The wordy Woodstock has a long list of homegrown heavies: photographer John Fielder; Tom "Dr. Colorado" Noel; Bruce Cameron, the anti-metrosexual clairvoyant behind How to Remodel a Man; Kent Haruf, whose bestseller Plainsong was turned into a Hallmark film; and Julie Anne Peters, whose novel Luna, about a transgender teen's struggle for acceptance, was a 2004 National Book Award Finalist. Also appearing will be the faces and names behind titles such as Funerals and Fly Fishing, The Granny Mystique, Views From Jackass Hill, Five Minute Healer, My Secret Life With a Sex Addict, Pets Living With Cancer, The Raven Who Spoke With God, and Woo Woo Chronicles. Celebrity readers, including Mayor John Hickenlooper, city librarian Rick Ashton, Rocky Mountain News book editor Patti Thorn, meteorologist Ed Greene and former Broncos Rich Karlis, Karl Mecklenburg and Steve Sewell, will give voice to the words of others. And for those seeking to break into the book game, author panels will cover everything from "Unraveling the Mystery of Mystery Writing" to "Cooking Up a Book: The Art of Food Writing."

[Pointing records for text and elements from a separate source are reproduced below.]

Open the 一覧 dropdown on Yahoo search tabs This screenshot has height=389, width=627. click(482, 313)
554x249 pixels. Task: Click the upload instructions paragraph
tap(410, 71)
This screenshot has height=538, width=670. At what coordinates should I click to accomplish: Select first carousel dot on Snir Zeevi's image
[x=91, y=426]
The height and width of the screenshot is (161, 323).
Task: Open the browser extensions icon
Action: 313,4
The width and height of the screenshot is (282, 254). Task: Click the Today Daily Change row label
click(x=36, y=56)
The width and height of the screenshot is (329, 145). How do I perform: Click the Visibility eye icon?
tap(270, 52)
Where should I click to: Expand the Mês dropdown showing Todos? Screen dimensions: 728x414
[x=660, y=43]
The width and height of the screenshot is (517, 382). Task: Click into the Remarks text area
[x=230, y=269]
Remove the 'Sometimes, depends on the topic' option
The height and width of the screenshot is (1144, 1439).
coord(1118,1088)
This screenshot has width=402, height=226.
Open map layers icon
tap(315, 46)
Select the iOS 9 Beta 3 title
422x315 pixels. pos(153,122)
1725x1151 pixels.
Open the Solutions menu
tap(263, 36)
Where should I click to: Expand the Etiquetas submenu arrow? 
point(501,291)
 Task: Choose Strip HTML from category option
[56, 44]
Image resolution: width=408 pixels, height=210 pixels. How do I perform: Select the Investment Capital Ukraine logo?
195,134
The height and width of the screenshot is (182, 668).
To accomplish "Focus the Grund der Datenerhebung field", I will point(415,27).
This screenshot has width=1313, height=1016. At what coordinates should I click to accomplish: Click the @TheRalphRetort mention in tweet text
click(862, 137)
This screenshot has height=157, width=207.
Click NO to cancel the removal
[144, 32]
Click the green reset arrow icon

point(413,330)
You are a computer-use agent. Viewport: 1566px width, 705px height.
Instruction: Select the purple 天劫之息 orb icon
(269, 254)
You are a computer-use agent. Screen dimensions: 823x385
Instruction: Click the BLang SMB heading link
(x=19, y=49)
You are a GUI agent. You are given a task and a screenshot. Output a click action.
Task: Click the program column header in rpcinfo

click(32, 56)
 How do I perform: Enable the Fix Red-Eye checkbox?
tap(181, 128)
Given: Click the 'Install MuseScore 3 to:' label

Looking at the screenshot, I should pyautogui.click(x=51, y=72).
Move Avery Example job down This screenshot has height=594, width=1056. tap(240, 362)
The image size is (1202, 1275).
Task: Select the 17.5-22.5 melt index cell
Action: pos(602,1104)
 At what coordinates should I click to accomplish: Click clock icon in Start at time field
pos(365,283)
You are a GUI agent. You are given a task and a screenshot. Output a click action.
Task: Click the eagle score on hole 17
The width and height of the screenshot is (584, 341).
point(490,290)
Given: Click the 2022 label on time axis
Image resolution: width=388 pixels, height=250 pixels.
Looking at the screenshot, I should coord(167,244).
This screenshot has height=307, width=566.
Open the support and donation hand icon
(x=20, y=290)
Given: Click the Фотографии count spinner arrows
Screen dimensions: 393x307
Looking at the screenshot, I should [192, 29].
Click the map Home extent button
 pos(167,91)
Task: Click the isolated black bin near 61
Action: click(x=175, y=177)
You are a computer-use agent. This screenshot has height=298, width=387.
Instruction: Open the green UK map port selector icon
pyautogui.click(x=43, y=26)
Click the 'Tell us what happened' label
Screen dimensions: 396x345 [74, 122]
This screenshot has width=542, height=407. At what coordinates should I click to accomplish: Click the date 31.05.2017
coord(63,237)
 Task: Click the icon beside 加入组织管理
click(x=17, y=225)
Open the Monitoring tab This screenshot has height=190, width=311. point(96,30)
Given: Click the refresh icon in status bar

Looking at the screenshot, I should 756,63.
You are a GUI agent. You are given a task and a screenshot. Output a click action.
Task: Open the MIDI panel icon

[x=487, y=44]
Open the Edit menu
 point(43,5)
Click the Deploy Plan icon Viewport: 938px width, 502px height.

Before the orange-and-blue crowds show up for Sunday's game at Invesco Field, bookworms will occupy 25,000 square feet in the West Club Lounge of the stadium, an unlikely venue where the unforgotten wordsmiths will sell and sign their books.

And if Read, Colorado! backers are successful in their clarion calls to thumb a tome, not only could video games gather dust and Invesco lie dormant, but ski slopes could empty out and bike paths turn quiet.